Entre os muitos processos da Umbanda, a deitada é um dos que mais me encantam. Há casas e templos que a têm entre seus ritos e outros que não, por que a Umbanda é assim: nem todas as pessoas são iguais e fazem as mesmas coisas, nem todas as casas são iguais e fazem as mesmas coisas. E está muito muito certo que assim seja, desde que alguns princípios estejam observados.
É o que acontece na deitada, feita de puro amor, o princípio maior de toda Umbanda.
Chegam os filhos da casa no horário combinado e deitam-se no chão do terreiro: trazem a sua esteira, o seu lençol e a sua devoção pelos Orixás, pela essência divina que permeia toda a criação, das pedras à passagem do vento.
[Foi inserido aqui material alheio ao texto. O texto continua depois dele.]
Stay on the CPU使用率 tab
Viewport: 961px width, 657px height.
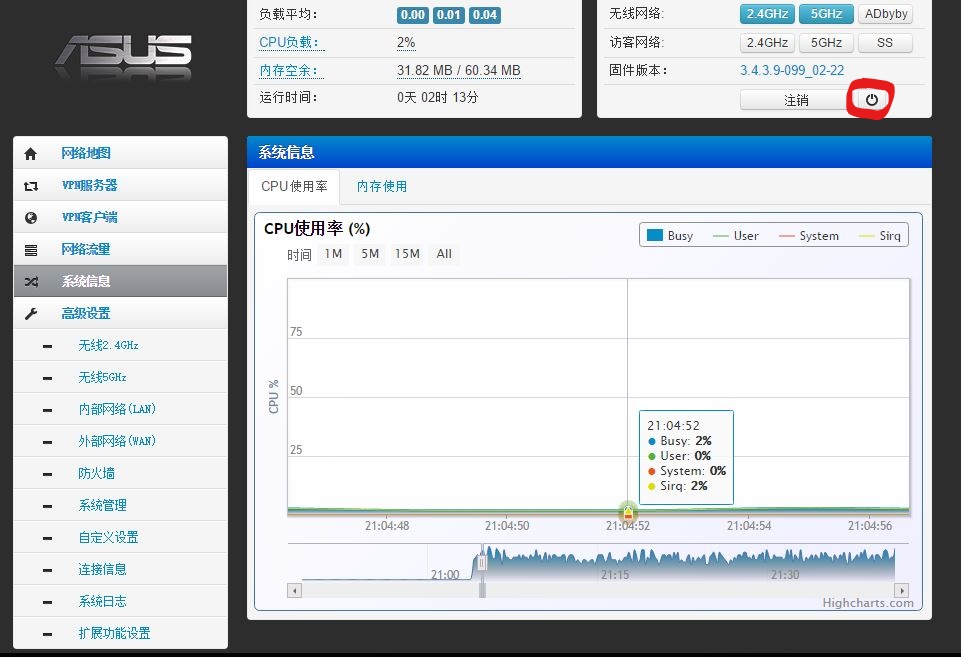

Preparam as suas oferendas, essa forma de tornar visível a nossa compreensão e alegria pela vibração do divino e assim com ela nos comunicarmos. Acalmam seus corações da azáfama diária. Um traz um livro para ler durante esse dia de deitada, outro um pequeno trabalho manual ligado ao trabalho espiritual que realiza, um outro traz os pensamentos que precisa acalmar, outro as emoções que precisa soltar. Na deitada (que pode durar de horas a dias, e receber outros nomes dependendo de quem dela fale), o importante é cultivar a paz e o silêncio.
Deitam-se porque vão descansar. Descansar a alma no lago profundo que é a sua própria fé, esse lugar onde nos situamos quando temos certeza de sermos capazes de fazer o que devemos fazer. Descansam o corpo, descansam a alma, descansam o espírito. Retiram-se do burburinho diário, deslocam-se para um espaço e tempo de devoção e reverência. A devoção nos abre as portas do coração e a reverência nos faz rever quem somos, nos faz rever a essência do que somos, nos faz rever aquilo que nos acompanha sempre, ainda que às vezes esqueçamos.
Esse é um dos motivos pelos quais a deitada me encanta: porque permite espaço e tempo às pessoas, para que elas repousem e respirem, abrindo os braços e o coração àquilo que mais profundamente são.
Nós outros, os que ficamos do lado de fora do espaço da deitada (porque há um espaço determinado, protegido, silencioso, amparado e resguardado), passamos o dia trabalhando para que os que estão deitados o façam na maior qualidade possível. Resguardamos o silêncio, ficamos atentos. Preparamos a comida, cada tempero, cada elemento com seu porquê e sua forma. Pensamos nos motivos que nos levam a fazer o que fazemos. Ou não pensamos nada, porque ali não estamos por nós, mas por outros. Nos movemos na ordem, na disciplina e na limpeza. Promovemos harmonia, exercitamos a alegria de estarmos juntos no espirito da fraternidade que nos agrega uns aos outros. Enquanto eles se deitam na esteira, nós nos deitamos neste longo e frutífero rio que é o servir. Fazemos tudo o que fazemos pelos outros, os que deitam. E o serviço, essa dádiva, nos permite sair de nós mesmos sem nunca nos abandonarmos, e assim entrarmos no outro princípio da Umbanda. É quase no fundo aquele mesmo primeiro, porque a caridade é puro afeto e amor. A caridade desperta em nós e nos faz exercer o amor, amando-nos a nós mesmos como amamos os outros e vice-versa, e a deitada faz isso por nós.
Quando termina o dia, e nos alegramos com os cantos que entoamos e nos emocionamos com o mundo espiritual que de tão tão perto nos acompanha e sustenta, podemos levar nas mãos, de volta às nossas casas, esse presente tão especial que é perceber como é grande e poderoso tudo o que nos habita.